メーカーの人には、110がより捕まって高弾道だと言われたのですが、どちらもそこまで大きな差はありませんでした。
TSiシリーズの純正シャフトについて
毎作タイトリストは純正シャフトを複数用意してくれるのですが、本当に完成度が高いです。私のようなハードヒッターに純正シャフトは関係ないと思うかもしれませんが、純正シャフトはメーカーがこれがベストだと思って組み合わせたモデルです。つまりメーカーの意図がそのまま表れるわけです。
TSi3ドライバーに対しては、TSP322の相性が抜群でした。基本的には捕まり過ぎますが、安定します。ツアーSというSの上のフレックスもラインナップされています。これが人気で品薄になっているようですが。
TSP110はやや軽いモデルです。こちらもツアーSがラインナップされています。
スペックはこんな感じです。
TSi3ドライバーの強み
顔です。
TSi3ドライバーは顔がとにかく良いです。ブリヂストンのツアーB Xも顔が良かったのは記憶に新しいですが、TSi3ドライバーの方がスクエアなのでよりかっこよく見えました。
TSi3ドライバーのフェースが多少ヒールに膨らんでるような気もしましたが、試打している時は気になりませんでした。
このように見てもかっこいいです。カラフルにしなきゃ気が済まない某メーカーや、ウェイトギミックがスイングの邪魔をしてしまうほど張り出している某ドライバーとは大違いでとにかくシンプル。
悪く言えば特徴が無い訳ですが、何も違和感を感じさせないデザインが一番難しいと私は考えているので、感心しております。
TSi3ドライバーのデザイン考察
TSi3ドライバーは後方に特徴的なウェイトギミックがあります。
相変わらずヘッド形状に影響を与えないようにしているのは空力のためでしょうか。某MAXドライバーは形状が最悪だったのでさすがタイトリスト。
TSi3ドライバーだけに搭載されたウェイトギミックですが、FWやHYにはソール中心の内部に仕込んでいるのが馬鹿な男子にはたまらなく魅力的に感じてしまいます。
形状で言えば、917D3くらいのイメージです。TS4を気持ち大きくした感じにも見えますが、印象としては「小さめ」。
TSi3ドライバーはシャローバックというほどでもなく、オーソドックスな形状。ソールのトゥとヒールのカラーリングはTSi3の方が2よりも濃いです。
何と言っても特徴的なフェースです。センター部分は網目模様になっていて、触るとざらざらしています。これがとにかくボールを削ります。

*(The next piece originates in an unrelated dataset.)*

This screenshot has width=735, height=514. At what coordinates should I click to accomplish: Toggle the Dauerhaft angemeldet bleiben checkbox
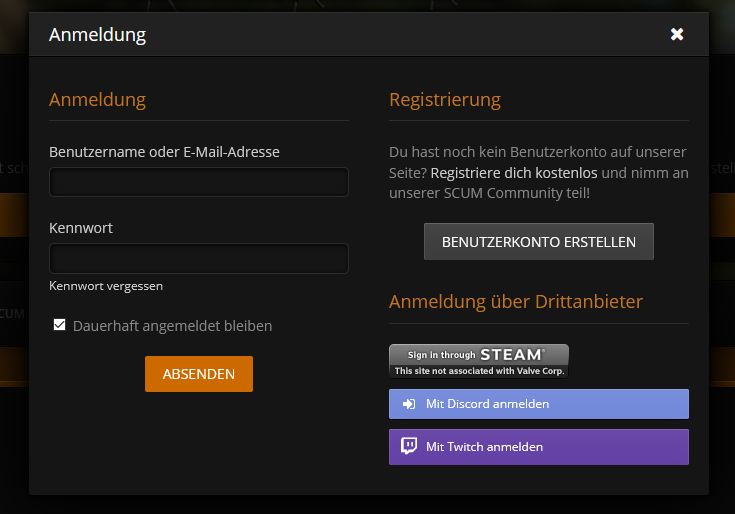click(x=60, y=325)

下手がばれるのであまり公開したくないですが、こんな風になります。ウレタンカバーボールですが、拭いても取れません(笑)
購入する人にとってはちょっとネガティブな特徴です。
TSi3ドライバーのウェイトギミックの効果
TSi3ドライバーのトピックは、フェース素材とこのウェイトギミック、SureFitCGトラックでしょう。前作では、マグネットの棒を内蔵していましたが、TSi3ドライバーではヘッド後方にスライドするウェイトをプラスチックのパーツで挟み込む方式に進化?しました。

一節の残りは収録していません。